_TEXT EXCERPT_:
Says he gave his mother a quarter of a million dollar house and it destroyed their relationship. He says it showed him the house is more important to her long term. He told her she got the house for free and she said it cost her her relationship with him. He asks why she was letting a house that was given to her for free cost their relationship. He says he offered to buy the house back and she didn’t want to sell it even though it was free. He says he needs a place to film. He says Onision videos aren’t coming back because of his mom.
He doesn’t value his life and he doesn’t have a lot of will to live, that’s why he doesn’t have a filter and tells you how he really is. People play a game to get more respect and money, but he just doesn’t want to exist.
He says there’s at least 10 people he’s given $10,000 of stuff to.
He lived in a laundry room and was on food stamps because his mom was a single mom. He says when people says “it’s only money”, he thinks your a privileged pampered jerk. He says it means a lot to him when someone donates $5 on twitch. He says twitch takes half so he only gets $2.50. [This is really funny when you compare it to the shit he used to say to his fans when he was making over a million a year and the shit he said to them when they wouldn’t pay for the Onision channel when he made it pay to view only.]
He says he gave Cyr food and camera equipment. (Cyr and his gf story.)
Says it’s hard to trust Youtubers because the platform rewards drama. He asks if someone is going to take a DM out of context or lie about wanting to be in a sketch or not. Are you going to pretend to be against something because your afraid of being canceled? He doesn’t want to exist in a world like that.
You invest a lot of time and love in something and it turns around and bites your hand off. People do that because you hurt their feelings.

_SET EXERCISE A_:
Put the records below into a numbered list, taking everything from the line containing "The image size is (361, 151)." down to the end of the records. Skip blank lines and leave out the pictures.

_DATA SECTION_:
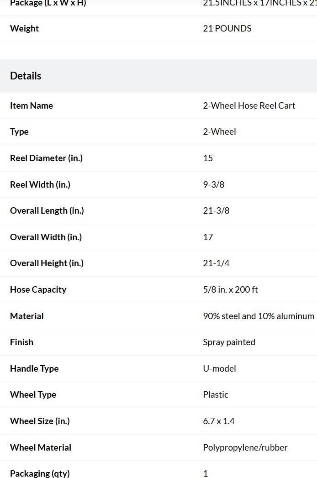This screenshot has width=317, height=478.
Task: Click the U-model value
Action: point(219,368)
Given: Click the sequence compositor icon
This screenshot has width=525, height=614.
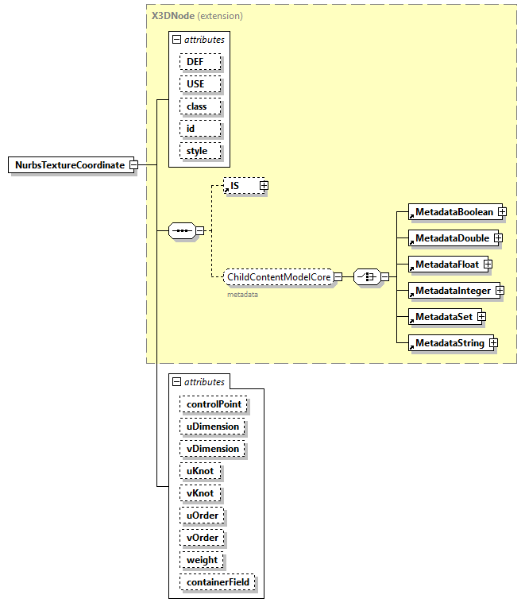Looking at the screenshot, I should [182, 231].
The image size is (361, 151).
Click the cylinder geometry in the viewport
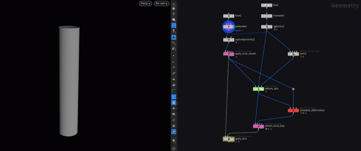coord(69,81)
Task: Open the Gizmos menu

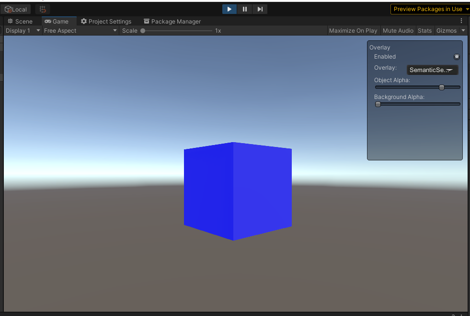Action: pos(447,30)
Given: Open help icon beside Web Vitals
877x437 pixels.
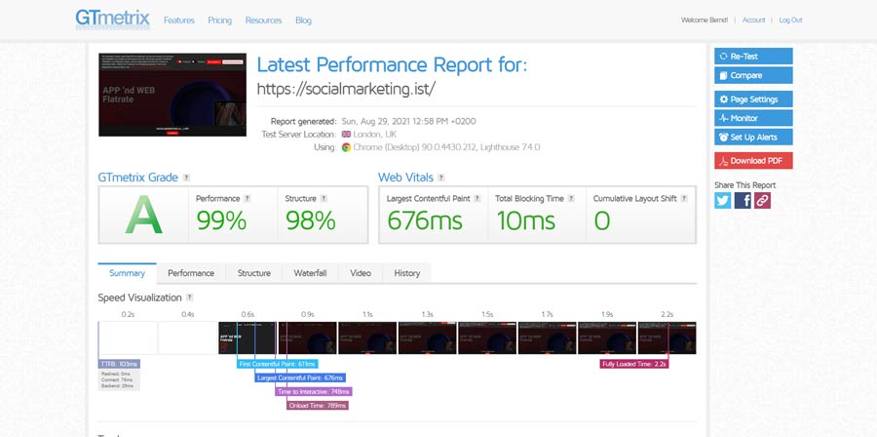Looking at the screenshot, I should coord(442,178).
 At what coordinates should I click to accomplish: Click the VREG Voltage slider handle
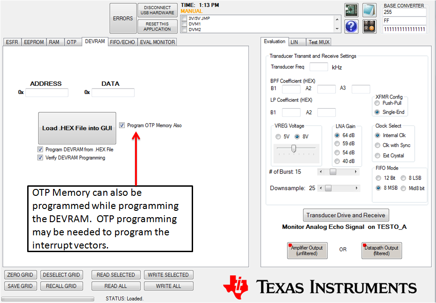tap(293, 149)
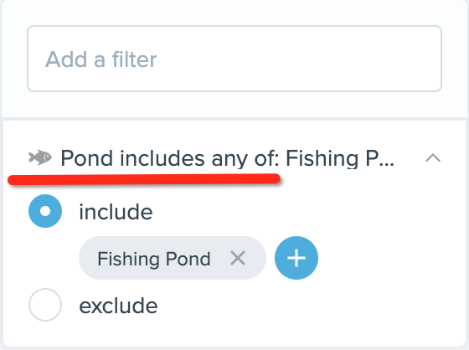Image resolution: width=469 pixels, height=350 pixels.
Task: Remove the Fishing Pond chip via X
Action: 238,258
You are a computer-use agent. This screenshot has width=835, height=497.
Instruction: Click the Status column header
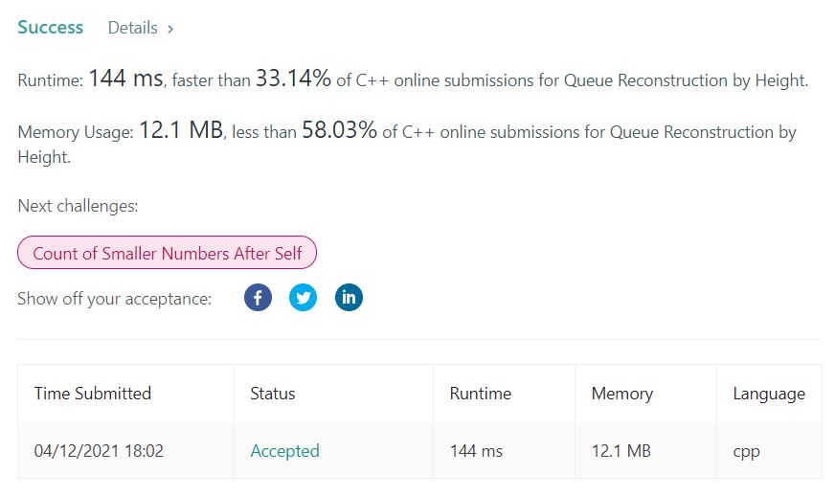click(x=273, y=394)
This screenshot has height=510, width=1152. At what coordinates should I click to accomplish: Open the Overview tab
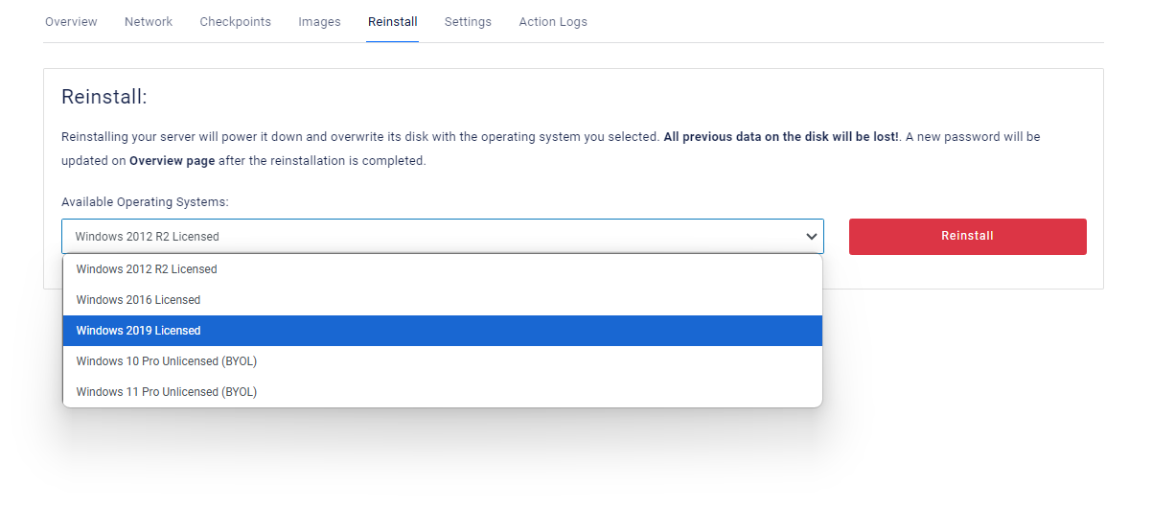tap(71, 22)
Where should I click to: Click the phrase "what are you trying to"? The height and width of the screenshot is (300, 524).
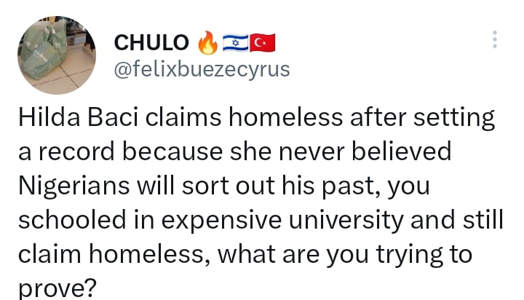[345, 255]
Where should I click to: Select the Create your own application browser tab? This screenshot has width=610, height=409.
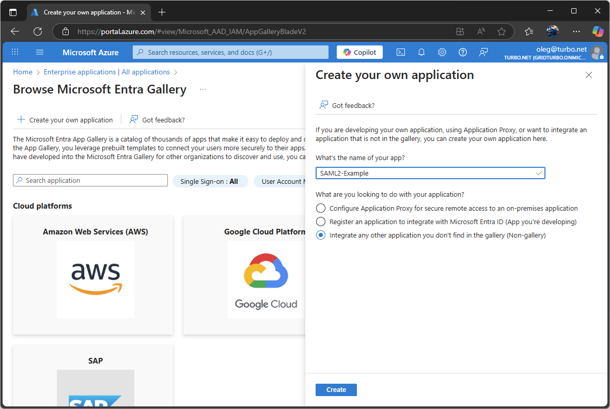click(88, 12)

_SET EXERCISE B_:
In the notes above about the house and the donations, copy everything from "Says he gave his" down to "of his mom." word for word.

_FINAL RESULT A_:
1. The image size is (361, 151).
2. Click the cylinder geometry in the viewport
3. coord(69,81)
4. Task: Open the Gizmos menu
5. Action: pos(447,30)
6. Given: Open help icon beside Web Vitals
7. 877x437 pixels.
8. Looking at the screenshot, I should coord(442,178).
9.  At what coordinates should I click to accomplish: Click the VREG Voltage slider handle
10. tap(293, 149)
11. Image resolution: width=469 pixels, height=350 pixels.
12. Task: Remove the Fishing Pond chip via X
13. Action: 238,258
14. You are a computer-use agent. This screenshot has width=835, height=497.
15. Instruction: Click the Status column header
16. click(x=273, y=394)
17. This screenshot has height=510, width=1152. At what coordinates should I click to accomplish: Open the Overview tab
18. tap(71, 22)
19. Where should I click to: Click the phrase "what are you trying to"? The height and width of the screenshot is (300, 524).
20. [345, 255]
21. Where should I click to: Select the Create your own application browser tab? This screenshot has width=610, height=409.
22. click(88, 12)

_FINAL RESULT B_:
Says he gave his mother a quarter of a million dollar house and it destroyed their relationship. He says it showed him the house is more important to her long term. He told her she got the house for free and she said it cost her her relationship with him. He asks why she was letting a house that was given to her for free cost their relationship. He says he offered to buy the house back and she didn’t want to sell it even though it was free. He says he needs a place to film. He says Onision videos aren’t coming back because of his mom.